Con el trabajo que nos costó echar a los moros de nuestras costas, el imprudente José Luis Rodríguez Zapatero parece empeñado en que vuelvan.
Por zalemas menos elogiosas que las que el miércoles dirigió Zapatero al imán de la Mezquita de los Omeyas de Damasco, Tariq Ibn Ziyad creyó que el gobernador bizantino de Ceuta, Don Julián, lo invitaba a España y costó ocho siglos librarnos del caudillo moro y sus bereberes.
Y es que en la florida prosa árabe las palabras tienen mayor valor simbólico que semántico y pedirle a un moro “que sus plegarias lleven la paz a todas las regiones del mundo” puede interpretarlo como ruego de que nos obligue a todos a vestir chilaba.
Si el que se adora en la mezquita de Damasco es el mismo Dios único al que sus compatriotas rezan en las iglesias de España ¿por qué ha tenido que ir tan lejos el Presidente del Gobierno español a visitar un templo, si tiene tantos y tan hermosos en su tierra?

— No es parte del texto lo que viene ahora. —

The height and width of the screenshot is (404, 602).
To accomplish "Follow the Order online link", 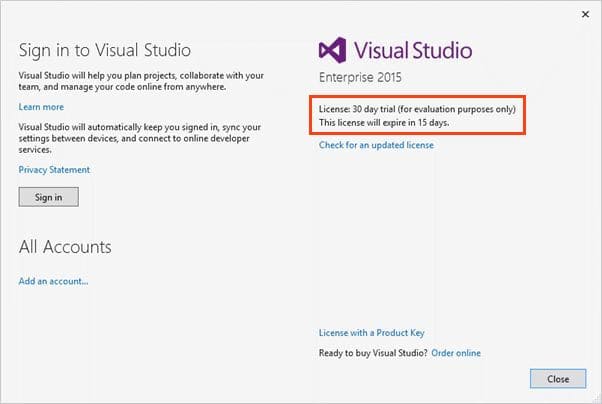I will click(456, 353).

Puede que su visita a la mezquita de los Omeyas sea el síntoma inicial de un arrebato de misticismo y que, en adelante, aconseje a sus próximos que frecuenten más las iglesias españolas y menos los desfiles del día de del orgullo gay (gayo, vistoso o elegante en traducción castellana literal y marica en la figurada).
Si así no fuera y el de Damasco fuera solo uno más de sus deslices, haría bien Zapatero en instruir a los soldados destinados en Afganistan para que se apresuren a adquirir experiencia en combate y los repatríe cuanto antes, igual que a los que ha despachado a Líbano y otras tierras mahometanas.
Porque los moros, como el año 711, pueden coger el rábano por las hojas, interpretar lo que pretendió que fuera una simple cortesía por invitación formal, y plantársenos aquí para obligarnos a mirar a La Meca cuando recemos. Y tendremos que rezar todos, no como con el cristianismo que reza solo el que quiere.